Car elle est toujours la même, la Révolution ! On la trahit toujours ! Et c’est la trahir, pour parler comme elle, que d’admirer ses ennemis, fussent-ils admirables cent fois ! C’est la trahir que d’inspirer, comme vient de le faire Hugo, de l’intérêt et de l’admiration pour ces choses scélérates et ces hommes scélérats, les hommes et les choses de la monarchie ! que de faire parler et agir avec toutes les raisons et toutes les noblesses les soldats de cette Royauté détestée, que Victor Hugo ne déteste peut-être plus… et les soutiens de cette religion bête qu’un homme d’autant de génie que lui, parbleu ! ne pratique pas, mais contre laquelle, du moins, il ne vomit plus ici le flot d’impiétés ordinaire… En ce roman de Quatre-vingt-treize, le royalisme de ses premières années, qui repousse dans Hugo, a porté bonheur à son talent. On peut se demander ce que serait le livre sans ce royalisme-là… Tout ce qui est royaliste y est sublime de langage et de conduite. Tout ce qui s’y trouve de révolutionnaire y est faux, déclamatoire, insignifiant et nul. Tout ce qui retentit le plus de beauté et de vérité historique dans ce roman, qui a la prétention aussi d’être une histoire, et où la donnée romanesque, la donnée d’invention, est d’une misère à faire pitié, c’est la monarchie, les idées et les plans de la monarchie, l’héroïsme de la monarchie. Le vrai héros de Quatre-vingt-treize, c’est Lantenac, c’est le marquis, c’est l’émigré ! Et ce n’est pas seulement un héros dans le sens le plus fier et le plus idéal du mot, mais c’est de plus l’homme d’État qui voit le mieux dans les nécessités du temps, et qui a raison — absolument raison ! — dans tout ce qu’il fait comme dans tout ce qu’il pense. C’est l’homme fort du livre, le mâle, le lion, auquel Hugo ne peut pas donner plus de génie qu’il n’en a, lui, Hugo, mais auquel il en a donné autant qu’il pouvait en donner. Lantenac, c’est Hugo lui-même. Si Hugo avait été jeune, Lantenac n’aurait pas été vieux.
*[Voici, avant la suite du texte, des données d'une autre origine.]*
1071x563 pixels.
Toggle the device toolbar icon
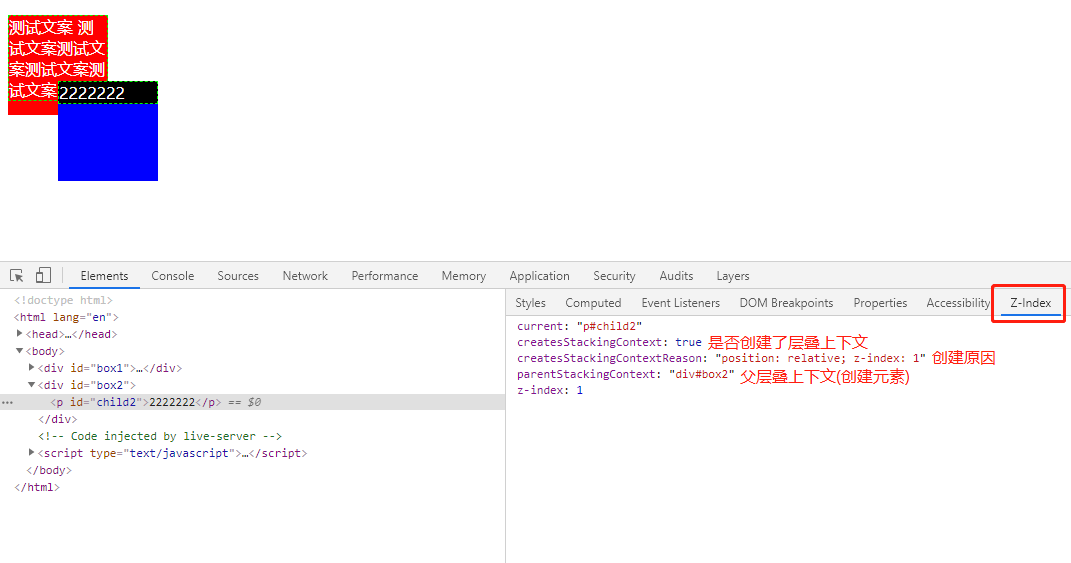pos(43,276)
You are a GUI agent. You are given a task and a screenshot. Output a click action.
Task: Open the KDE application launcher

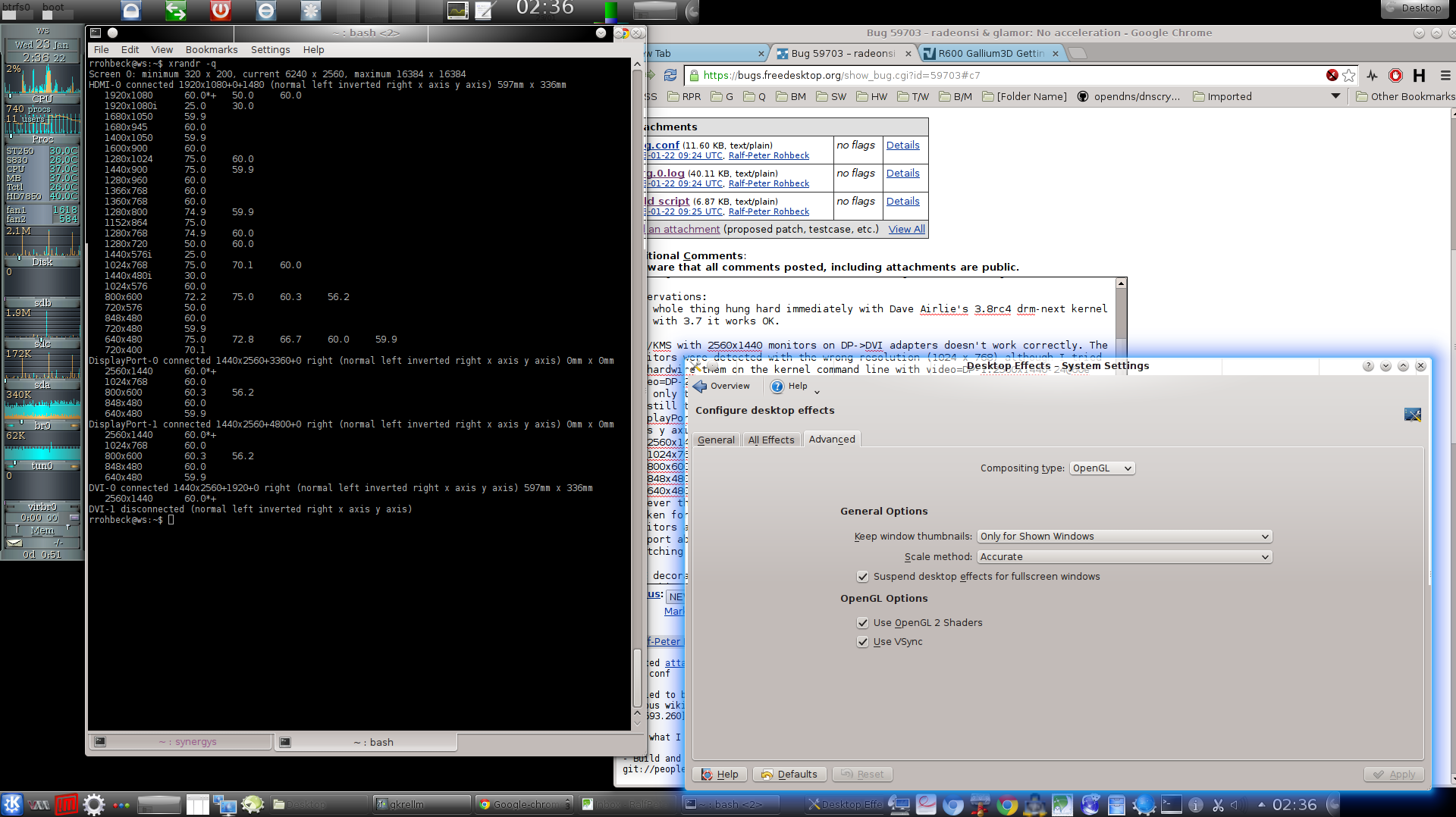[x=12, y=804]
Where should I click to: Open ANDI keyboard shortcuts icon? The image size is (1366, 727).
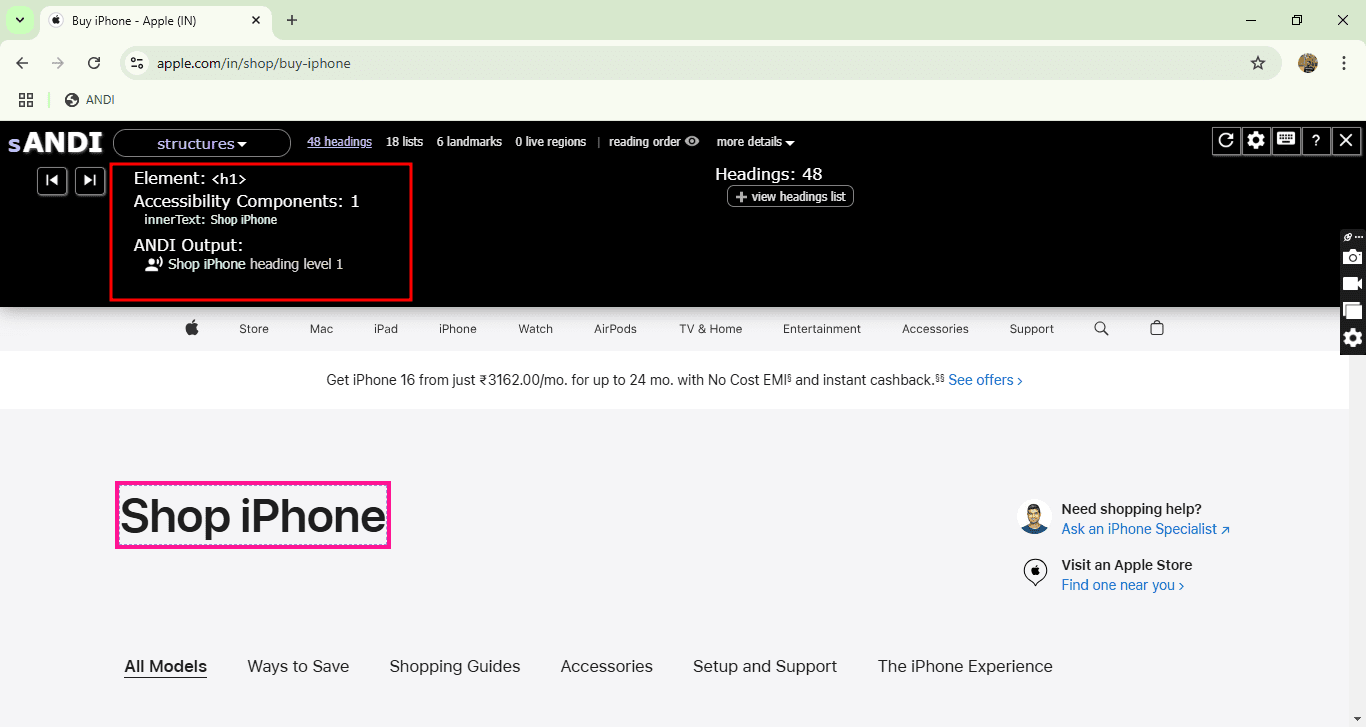[1286, 141]
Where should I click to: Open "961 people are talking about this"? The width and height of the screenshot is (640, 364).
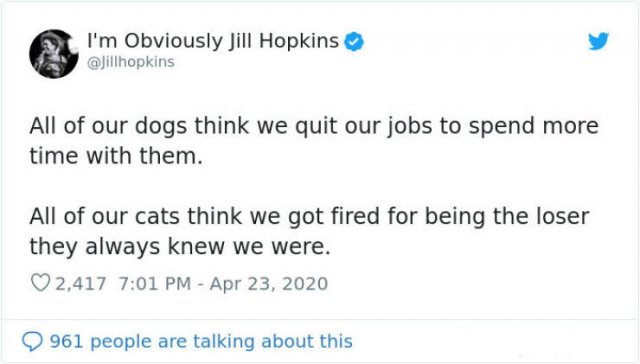[201, 341]
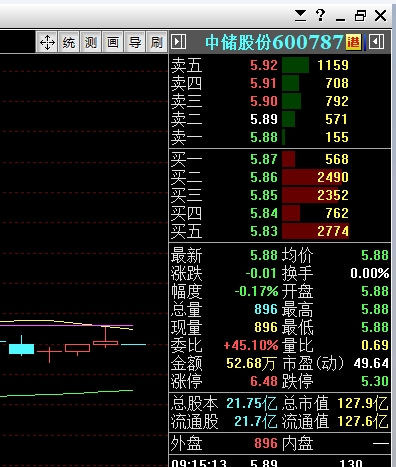The image size is (396, 467).
Task: Click the 导 export tool button
Action: pyautogui.click(x=135, y=42)
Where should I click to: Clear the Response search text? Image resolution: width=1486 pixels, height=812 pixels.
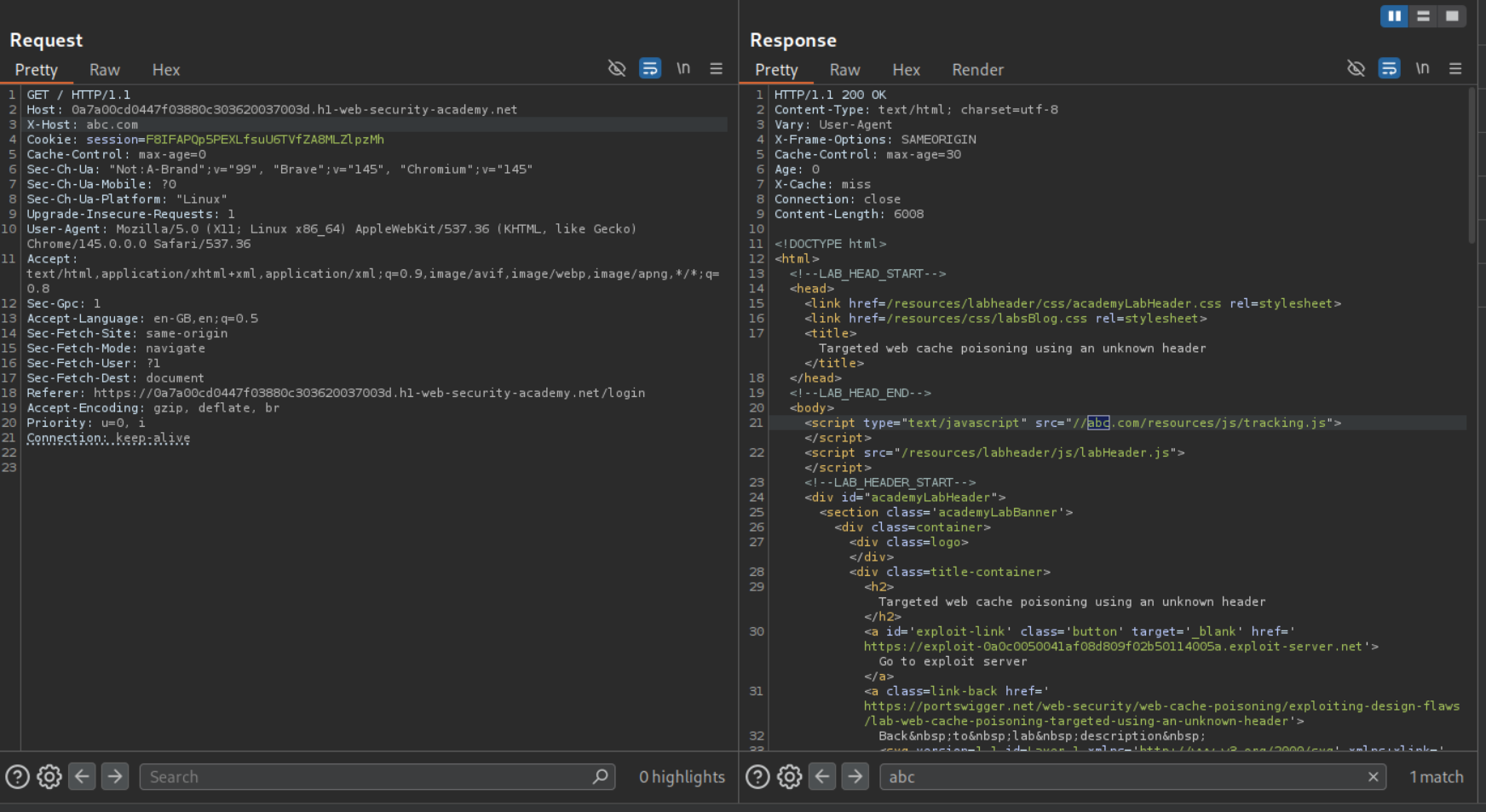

Devant Lantenac, l’émigré et le marquis, que sont tous les révolutionnaires qu’il a contre lui, devant lui, autour de lui, dans toute la durée du roman ! Ce qu’ils sont ? des pygmées, même Robespierre, même Danton, même
Marat, qu’il nous fait voir une fois seulement dans une conversation qui les rapetisse en les gonflant (manière de rapetisser de Victor Hugo), et les rend grotesques, ces hommes terribles, ces dieux tonitruants de la Révolution, qui ne sont plus là que les marionnettes sanglantes de leurs ridicules vanités ! Évidemment ils sont sacrifiés au royaliste Lantenac, et le livre semble une Légende des Siècles de plus, — la légende du dernier siècle de l’antique et grande Monarchie française, — qu’Hugo l’ait voulu ou ne l’ait pas voulu ! S’il l’a voulu, c’est bien ; c’est une rentrée chez nous à mots couverts et que nous aimons à découvrir. Nous ne sommes point pour l’impénitence finale. S’il ne l’a pas voulu, c’est mieux. La Vérité a pris le poète par les cheveux et l’a violenté. Elle a été plus forte que Samson, et Dieu, qui, en somme, est le vrai Roi qui s’amuse, Dieu s’est amusé.
XII §
Eh bien, et nous aussi !… Il n’y a rien de plus amusant pour nous que la déconvenue d’un parti qui comptait sur une apothéose des siens, et qui trouve, à la place, l’apothéose de ses adversaires ! Mais quant au livre même, ce n’est pas amusant qu’il faut écrire. C’est un mot plus grave. Le livre est intéressant en beaucoup d’endroits, et d’un intérêt souvent très pathétique et très profond. Seulement, il l’est — ne nous y trompons pas ! — par le fait de son sujet et indépendamment de la valeur de l’homme qui l’a écrit. Quoique le sujet du livre en question protège, exalte et grandisse à plus d’une place, comme je l’ai dit déjà, le talent de Victor Hugo, le sujet n’en reste pas moins très au-dessus de son génie, et la preuve, c’est que Victor Hugo l’affaiblit, toujours et partout, quand il y mêle ses inventions.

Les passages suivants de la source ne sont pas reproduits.